Architektur eines modellbasierten Systems
Die festen Komponenten
Eine Eingabeschicht, die validiert und bereinigt; eine Abrufschicht, die Kontext mit Berechtigungen bringt; eine Modellaufrufschicht mit erneuten Versuchen, Zeitlimit und einem Ersatzanbieter; eine Ausgabe-Validierungsschicht gegen ein Schema; und eine Protokollierungs- und Messschicht.
Jede existiert auch in gewöhnlichen Systemen. Was sich ändert, ist, dass die Ausgabe nicht deterministisch ist, weshalb Validierung und Messung um ein Vielfaches mehr zählen.
Synchron gegen asynchron
Dauert die Antwort mehr als wenige Sekunden, wechseln Sie zu einem Hintergrundprozess mit einer Aufgabenkennung und Statusaktualisierungen. Eine Anfrage eine Minute offen zu halten ist ein Rezept für Zeitüberschreitungen und ein schlechtes Nutzererlebnis.

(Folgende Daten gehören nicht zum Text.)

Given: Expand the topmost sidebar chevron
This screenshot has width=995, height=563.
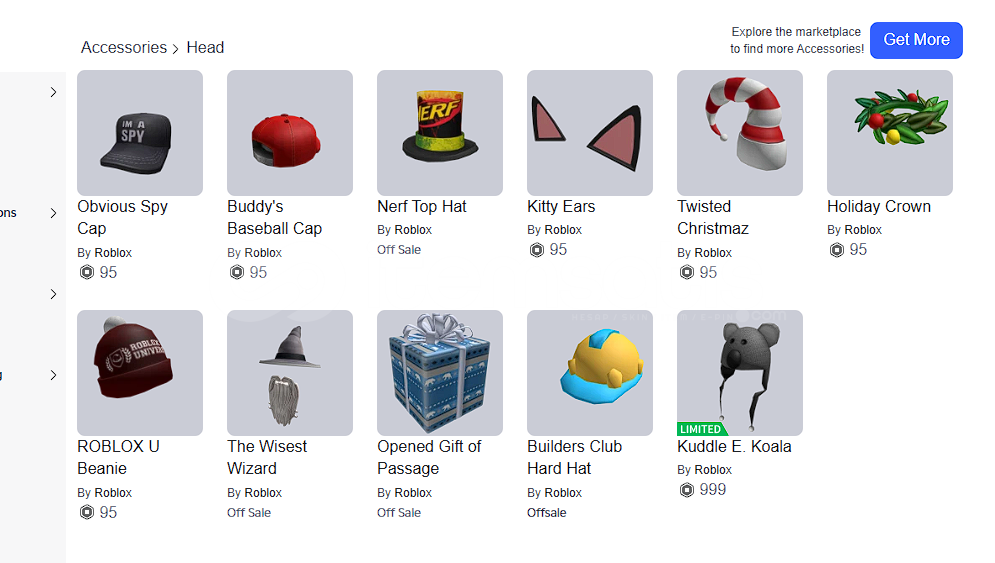Looking at the screenshot, I should 53,92.
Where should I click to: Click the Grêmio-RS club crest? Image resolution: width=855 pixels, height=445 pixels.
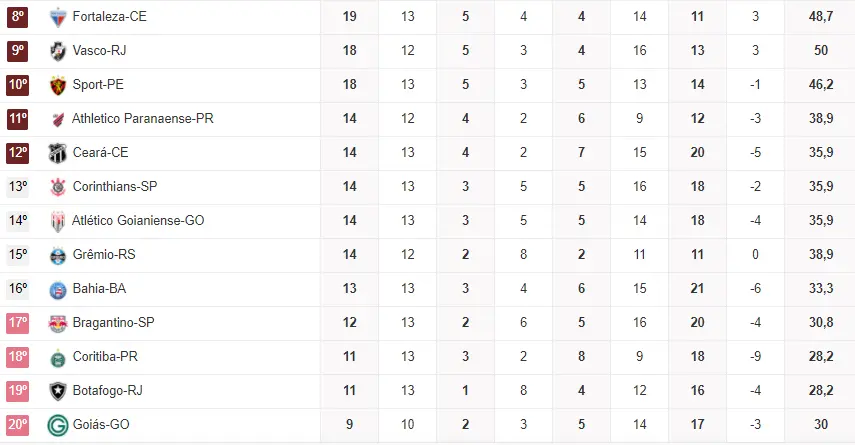pos(57,255)
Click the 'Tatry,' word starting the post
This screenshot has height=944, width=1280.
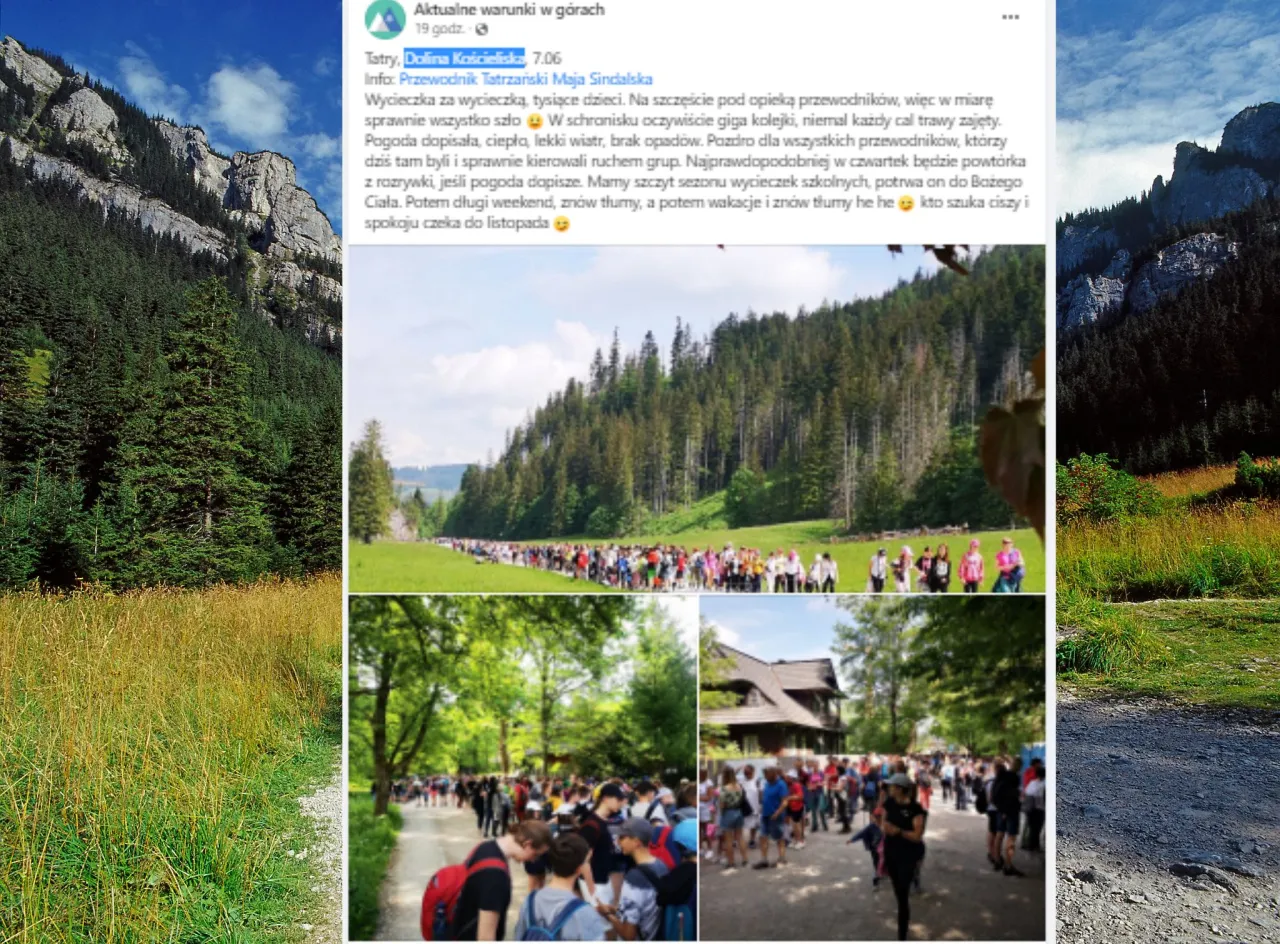point(382,58)
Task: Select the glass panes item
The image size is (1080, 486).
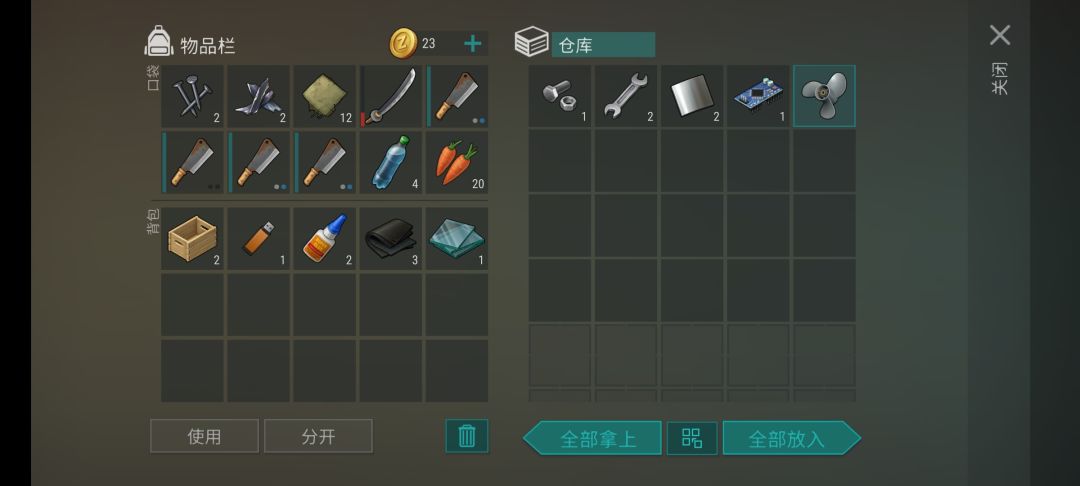Action: pos(457,238)
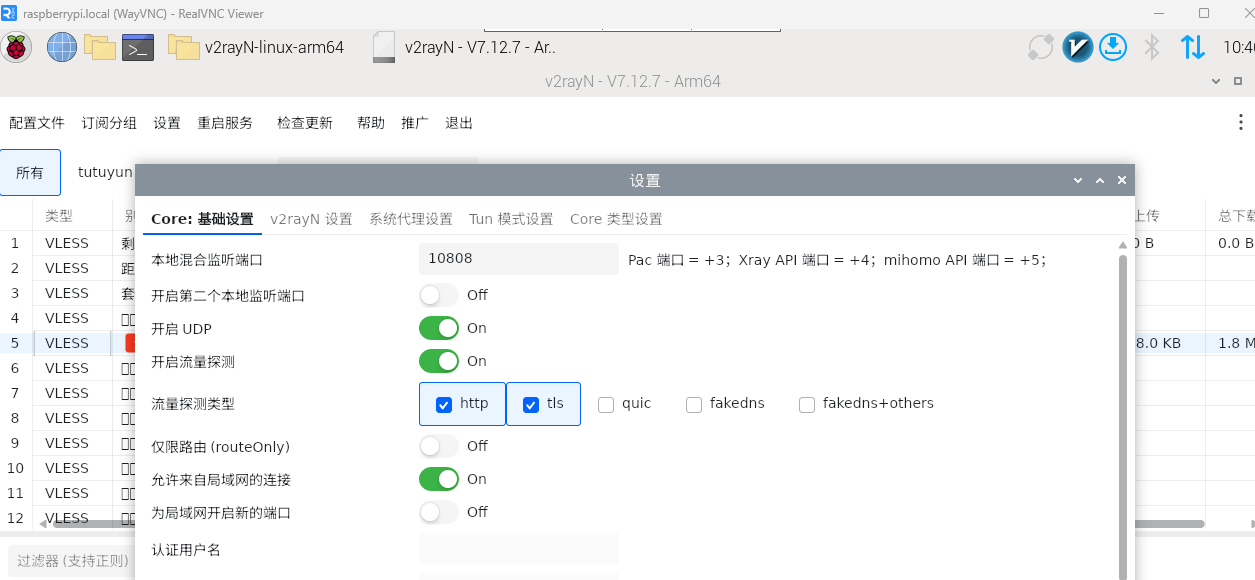Screen dimensions: 1255x580
Task: Expand the settings dialog with the down chevron
Action: [1077, 180]
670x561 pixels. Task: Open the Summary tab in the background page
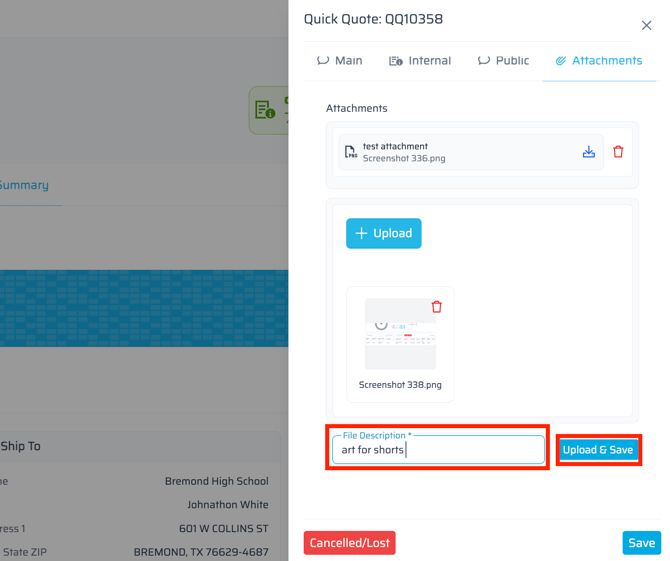[24, 185]
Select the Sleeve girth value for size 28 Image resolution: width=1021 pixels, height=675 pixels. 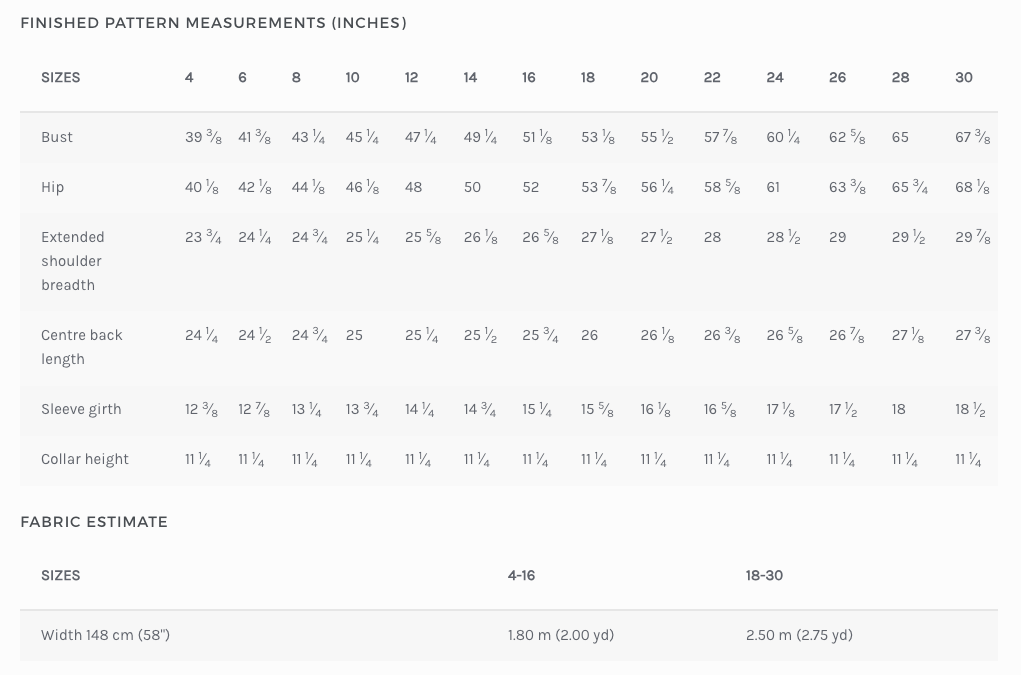898,409
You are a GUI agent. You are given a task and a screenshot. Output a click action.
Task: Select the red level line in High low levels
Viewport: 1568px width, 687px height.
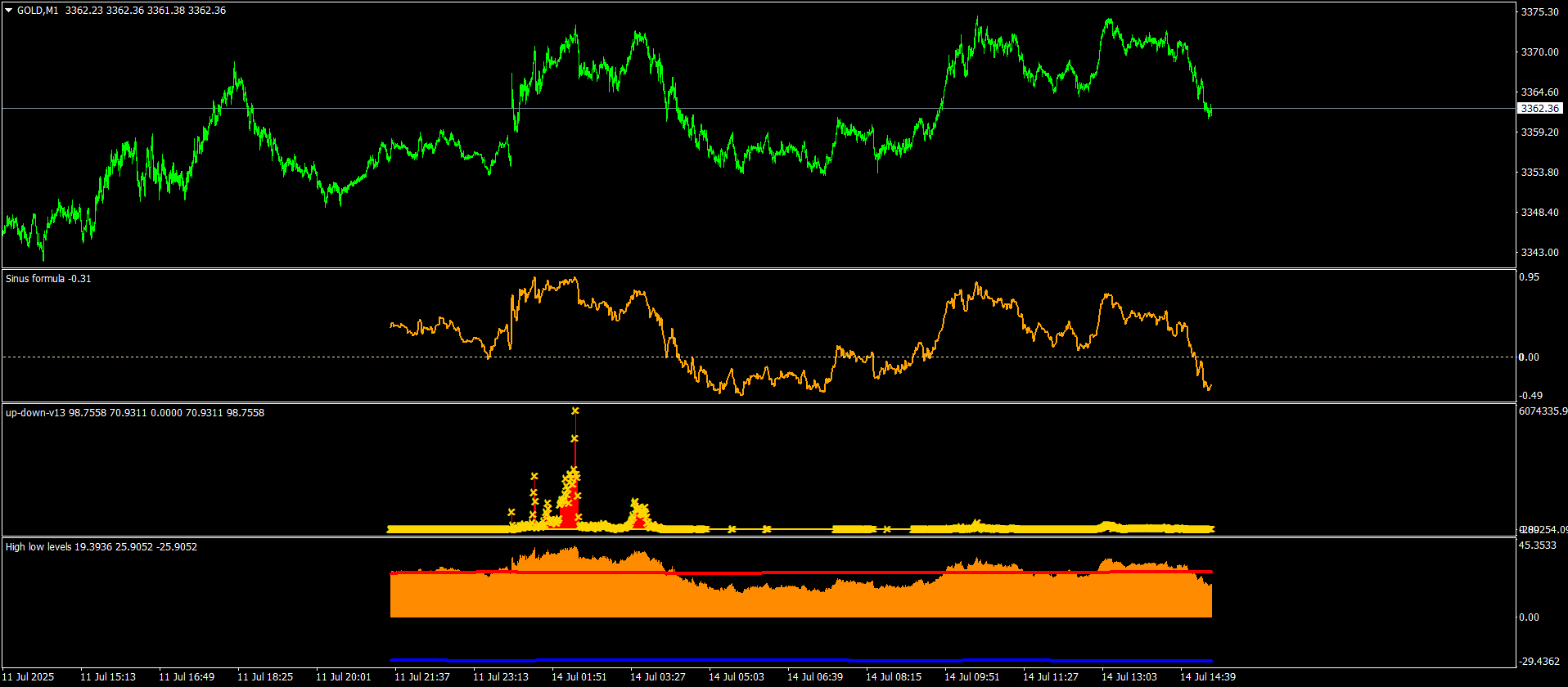pyautogui.click(x=800, y=572)
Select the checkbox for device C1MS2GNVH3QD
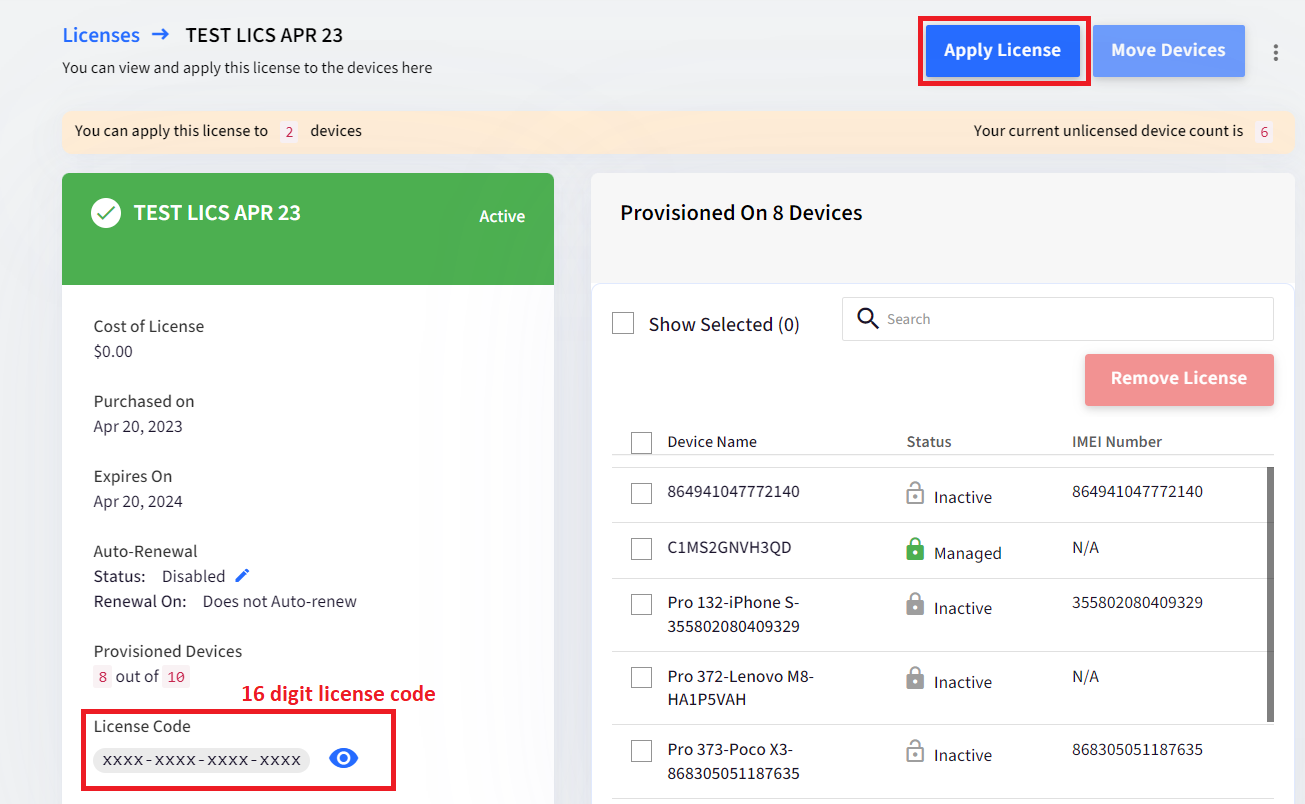 coord(642,549)
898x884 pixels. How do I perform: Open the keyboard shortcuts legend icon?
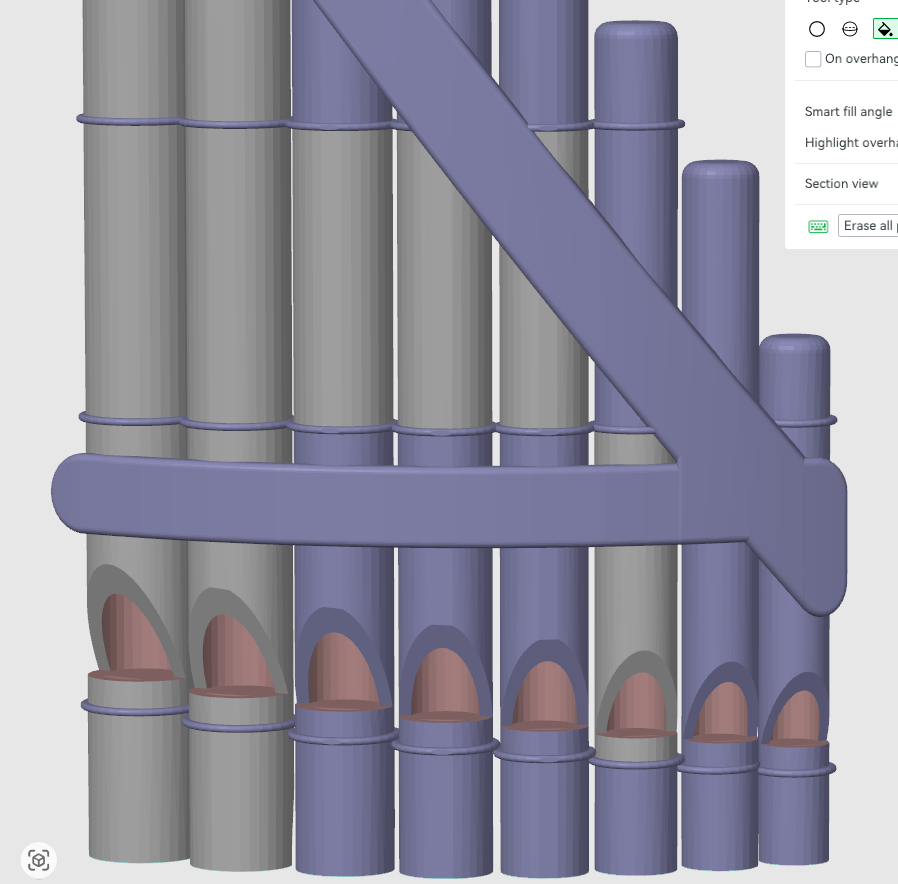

Grenzen, die man nicht überschreiten darf
Modellausgabe geht nicht direkt in die Ausführung — keine Abfrage, kein Befehl, kein externer Aufruf — ohne Validierung und eine Liste erlaubter Aktionen.
Im Detail
Bauen Sie die Modellschicht so, dass sie im Trockenmodus laufen kann: dasselbe System, ohne echten Aufruf, mit gespeicherten Antworten. Das beschleunigt die Entwicklung, stabilisiert Tests und lässt einen Vorfall genau so reproduzieren, wie er geschah.